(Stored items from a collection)
┌──

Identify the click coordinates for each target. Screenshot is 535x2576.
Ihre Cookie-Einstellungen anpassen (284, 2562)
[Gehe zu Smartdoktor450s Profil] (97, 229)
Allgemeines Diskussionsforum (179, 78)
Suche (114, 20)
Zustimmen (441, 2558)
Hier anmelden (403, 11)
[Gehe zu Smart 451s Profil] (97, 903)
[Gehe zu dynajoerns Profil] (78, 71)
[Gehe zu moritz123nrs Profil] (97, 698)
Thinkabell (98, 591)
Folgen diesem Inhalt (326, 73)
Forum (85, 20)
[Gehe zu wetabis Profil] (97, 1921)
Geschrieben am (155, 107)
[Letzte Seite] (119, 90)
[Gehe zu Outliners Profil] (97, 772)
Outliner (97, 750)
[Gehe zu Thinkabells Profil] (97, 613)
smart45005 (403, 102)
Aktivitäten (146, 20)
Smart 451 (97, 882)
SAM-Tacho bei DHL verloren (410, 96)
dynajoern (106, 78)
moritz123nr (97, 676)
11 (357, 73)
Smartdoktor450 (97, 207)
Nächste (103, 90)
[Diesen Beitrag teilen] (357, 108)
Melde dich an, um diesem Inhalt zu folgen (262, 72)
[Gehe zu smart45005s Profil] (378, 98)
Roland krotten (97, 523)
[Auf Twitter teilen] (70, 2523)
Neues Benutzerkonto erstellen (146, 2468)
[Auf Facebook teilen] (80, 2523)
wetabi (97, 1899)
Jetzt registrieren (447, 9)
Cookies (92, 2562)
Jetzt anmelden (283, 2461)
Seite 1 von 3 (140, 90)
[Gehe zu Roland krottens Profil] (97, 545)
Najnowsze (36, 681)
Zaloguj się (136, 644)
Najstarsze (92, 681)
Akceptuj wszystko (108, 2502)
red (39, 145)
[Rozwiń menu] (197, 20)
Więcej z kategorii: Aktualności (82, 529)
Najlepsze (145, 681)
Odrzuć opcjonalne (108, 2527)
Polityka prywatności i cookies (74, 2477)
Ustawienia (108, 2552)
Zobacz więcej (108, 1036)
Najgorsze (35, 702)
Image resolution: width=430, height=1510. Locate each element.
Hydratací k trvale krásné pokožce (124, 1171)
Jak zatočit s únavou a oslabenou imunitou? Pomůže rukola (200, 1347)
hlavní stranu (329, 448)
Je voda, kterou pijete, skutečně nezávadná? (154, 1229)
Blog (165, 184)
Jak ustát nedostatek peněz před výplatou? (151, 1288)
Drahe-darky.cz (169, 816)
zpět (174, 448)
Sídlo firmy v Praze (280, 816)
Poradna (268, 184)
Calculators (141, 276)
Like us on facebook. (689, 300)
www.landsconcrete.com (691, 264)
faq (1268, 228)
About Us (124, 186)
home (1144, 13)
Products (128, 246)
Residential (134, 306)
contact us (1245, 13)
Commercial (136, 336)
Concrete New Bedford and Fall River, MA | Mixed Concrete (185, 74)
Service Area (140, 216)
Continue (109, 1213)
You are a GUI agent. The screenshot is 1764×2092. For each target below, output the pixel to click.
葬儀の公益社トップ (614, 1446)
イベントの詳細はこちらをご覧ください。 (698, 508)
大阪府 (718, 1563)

└──

* [ABOUT THIS TASK]:
The records above need to be returned in full, with nothing altered.

* [EXERCISE ANSWER]:
Identify the click coordinates for each target. Screenshot is 535x2576.
Ihre Cookie-Einstellungen anpassen (284, 2562)
[Gehe zu Smartdoktor450s Profil] (97, 229)
Allgemeines Diskussionsforum (179, 78)
Suche (114, 20)
Zustimmen (441, 2558)
Hier anmelden (403, 11)
[Gehe zu Smart 451s Profil] (97, 903)
[Gehe zu dynajoerns Profil] (78, 71)
[Gehe zu moritz123nrs Profil] (97, 698)
Thinkabell (98, 591)
Folgen diesem Inhalt (326, 73)
Forum (85, 20)
[Gehe zu wetabis Profil] (97, 1921)
Geschrieben am (155, 107)
[Letzte Seite] (119, 90)
[Gehe zu Outliners Profil] (97, 772)
Outliner (97, 750)
[Gehe zu Thinkabells Profil] (97, 613)
smart45005 (403, 102)
Aktivitäten (146, 20)
Smart 451 (97, 882)
SAM-Tacho bei DHL verloren (410, 96)
dynajoern (106, 78)
moritz123nr (97, 676)
11 (357, 73)
Smartdoktor450 (97, 207)
Nächste (103, 90)
[Diesen Beitrag teilen] (357, 108)
Melde dich an, um diesem Inhalt zu folgen (262, 72)
[Gehe zu smart45005s Profil] (378, 98)
Roland krotten (97, 523)
[Auf Twitter teilen] (70, 2523)
Neues Benutzerkonto erstellen (146, 2468)
[Auf Facebook teilen] (80, 2523)
wetabi (97, 1899)
Jetzt registrieren (447, 9)
Cookies (92, 2562)
Jetzt anmelden (283, 2461)
Seite 1 von 3 (140, 90)
[Gehe zu Roland krottens Profil] (97, 545)
Najnowsze (36, 681)
Zaloguj się (136, 644)
Najstarsze (92, 681)
Akceptuj wszystko (108, 2502)
red (39, 145)
[Rozwiń menu] (197, 20)
Więcej z kategorii: Aktualności (82, 529)
Najlepsze (145, 681)
Odrzuć opcjonalne (108, 2527)
Polityka prywatności i cookies (74, 2477)
Ustawienia (108, 2552)
Zobacz więcej (108, 1036)
Najgorsze (35, 702)
Image resolution: width=430, height=1510. Locate each element.
Hydratací k trvale krásné pokožce (124, 1171)
Jak zatočit s únavou a oslabenou imunitou? Pomůže rukola (200, 1347)
hlavní stranu (329, 448)
Je voda, kterou pijete, skutečně nezávadná? (154, 1229)
Blog (165, 184)
Jak ustát nedostatek peněz před výplatou? (151, 1288)
Drahe-darky.cz (169, 816)
zpět (174, 448)
Sídlo firmy v Praze (280, 816)
Poradna (268, 184)
Calculators (141, 276)
Like us on facebook. (689, 300)
www.landsconcrete.com (691, 264)
faq (1268, 228)
About Us (124, 186)
home (1144, 13)
Products (128, 246)
Residential (134, 306)
contact us (1245, 13)
Commercial (136, 336)
Concrete New Bedford and Fall River, MA | Mixed Concrete (185, 74)
Service Area (140, 216)
Continue (109, 1213)
You are a GUI agent. The screenshot is 1764×2092. For each target below, output the pixel to click.
葬儀の公益社トップ (614, 1446)
イベントの詳細はこちらをご覧ください。 (698, 508)
大阪府 (718, 1563)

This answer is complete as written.